- [Your instructions]:
Using the data below, output the first line and every line after it up to and including the line containing "Focus the Email", exactly as written and with nothing added.

- [Exercise inputs]:
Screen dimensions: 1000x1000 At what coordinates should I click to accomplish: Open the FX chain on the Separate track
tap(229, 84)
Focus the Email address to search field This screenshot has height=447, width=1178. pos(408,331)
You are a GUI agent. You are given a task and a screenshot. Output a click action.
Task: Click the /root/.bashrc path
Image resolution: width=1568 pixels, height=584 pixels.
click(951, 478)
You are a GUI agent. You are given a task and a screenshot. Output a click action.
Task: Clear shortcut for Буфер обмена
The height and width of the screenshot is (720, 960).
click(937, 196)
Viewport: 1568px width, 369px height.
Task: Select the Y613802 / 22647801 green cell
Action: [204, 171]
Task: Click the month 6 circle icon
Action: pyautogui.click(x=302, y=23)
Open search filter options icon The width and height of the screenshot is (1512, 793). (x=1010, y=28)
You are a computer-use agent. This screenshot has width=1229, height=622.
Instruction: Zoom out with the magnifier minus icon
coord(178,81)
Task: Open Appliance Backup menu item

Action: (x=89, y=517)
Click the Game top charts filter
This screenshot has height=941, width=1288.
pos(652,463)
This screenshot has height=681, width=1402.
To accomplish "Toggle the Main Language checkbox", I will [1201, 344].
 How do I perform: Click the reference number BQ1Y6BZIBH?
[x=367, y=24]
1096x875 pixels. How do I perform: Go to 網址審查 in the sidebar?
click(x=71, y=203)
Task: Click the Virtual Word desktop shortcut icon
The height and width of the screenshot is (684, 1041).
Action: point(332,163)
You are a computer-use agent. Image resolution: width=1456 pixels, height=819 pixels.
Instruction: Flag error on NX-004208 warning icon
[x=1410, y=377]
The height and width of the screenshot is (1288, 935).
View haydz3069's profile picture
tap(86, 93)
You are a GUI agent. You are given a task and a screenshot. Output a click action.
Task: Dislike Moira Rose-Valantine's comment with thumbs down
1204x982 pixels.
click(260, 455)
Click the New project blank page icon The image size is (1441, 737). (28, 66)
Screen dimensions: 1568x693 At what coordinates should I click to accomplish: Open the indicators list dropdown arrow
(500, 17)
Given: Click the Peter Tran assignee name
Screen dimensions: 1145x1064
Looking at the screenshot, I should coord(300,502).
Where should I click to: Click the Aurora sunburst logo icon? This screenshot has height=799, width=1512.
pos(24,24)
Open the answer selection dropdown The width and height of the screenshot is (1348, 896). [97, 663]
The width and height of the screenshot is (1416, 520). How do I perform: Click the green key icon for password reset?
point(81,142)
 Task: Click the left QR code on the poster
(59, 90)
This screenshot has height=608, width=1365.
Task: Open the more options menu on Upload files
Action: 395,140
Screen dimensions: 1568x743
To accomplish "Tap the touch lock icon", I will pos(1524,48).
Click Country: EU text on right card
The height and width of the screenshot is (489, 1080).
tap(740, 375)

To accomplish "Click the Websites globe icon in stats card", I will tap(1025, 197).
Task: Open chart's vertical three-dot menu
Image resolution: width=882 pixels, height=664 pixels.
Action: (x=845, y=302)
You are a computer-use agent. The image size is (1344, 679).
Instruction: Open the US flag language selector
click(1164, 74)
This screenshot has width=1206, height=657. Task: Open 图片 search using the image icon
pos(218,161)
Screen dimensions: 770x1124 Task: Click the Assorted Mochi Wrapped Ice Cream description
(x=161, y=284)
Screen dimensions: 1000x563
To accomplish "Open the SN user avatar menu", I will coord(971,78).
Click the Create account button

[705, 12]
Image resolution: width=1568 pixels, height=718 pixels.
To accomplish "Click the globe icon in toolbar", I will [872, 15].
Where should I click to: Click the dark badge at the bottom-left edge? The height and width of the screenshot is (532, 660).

- [Solution to this problem]:
Screen dimensions: 1000x1000 At what coordinates should I click to accomplish: Open the FX chain on the Separate track
tap(229, 84)
Focus the Email address to search field This screenshot has height=447, width=1178. pos(408,331)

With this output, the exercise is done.